*MATERIAL FOR THE TASK*:
==============================
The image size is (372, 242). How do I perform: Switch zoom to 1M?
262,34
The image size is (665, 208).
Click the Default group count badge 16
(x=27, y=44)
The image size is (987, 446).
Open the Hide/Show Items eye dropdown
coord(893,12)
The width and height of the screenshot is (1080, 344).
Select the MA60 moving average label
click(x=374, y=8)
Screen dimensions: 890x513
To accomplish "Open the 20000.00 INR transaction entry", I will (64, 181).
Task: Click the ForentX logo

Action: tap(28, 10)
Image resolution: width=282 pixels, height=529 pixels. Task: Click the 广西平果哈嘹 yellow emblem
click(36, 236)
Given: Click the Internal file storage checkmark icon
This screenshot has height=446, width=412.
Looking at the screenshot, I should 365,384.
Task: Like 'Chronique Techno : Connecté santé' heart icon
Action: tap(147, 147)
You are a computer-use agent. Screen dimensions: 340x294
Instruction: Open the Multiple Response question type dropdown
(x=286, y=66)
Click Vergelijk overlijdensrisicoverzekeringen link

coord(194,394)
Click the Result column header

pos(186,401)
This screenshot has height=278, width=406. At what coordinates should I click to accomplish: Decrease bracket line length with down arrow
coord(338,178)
==============================
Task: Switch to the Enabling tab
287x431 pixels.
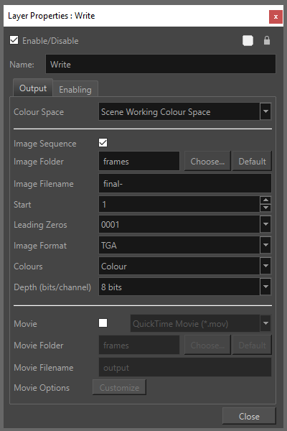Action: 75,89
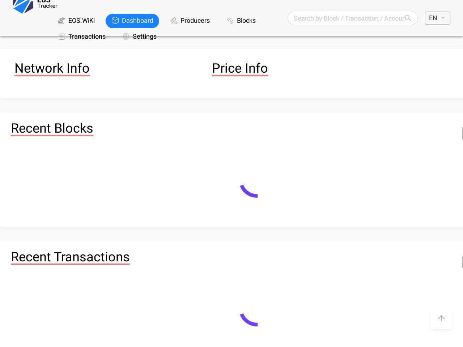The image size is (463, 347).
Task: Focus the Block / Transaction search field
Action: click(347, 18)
==============================
*DIRECTIONS*: Locate all lines in the listing above with the word "dimensions" and copy them.

*COMPLETED EXERCISE*:
Screen dimensions: 890x513
You are a computer-use agent. Screen dimensions: 340x294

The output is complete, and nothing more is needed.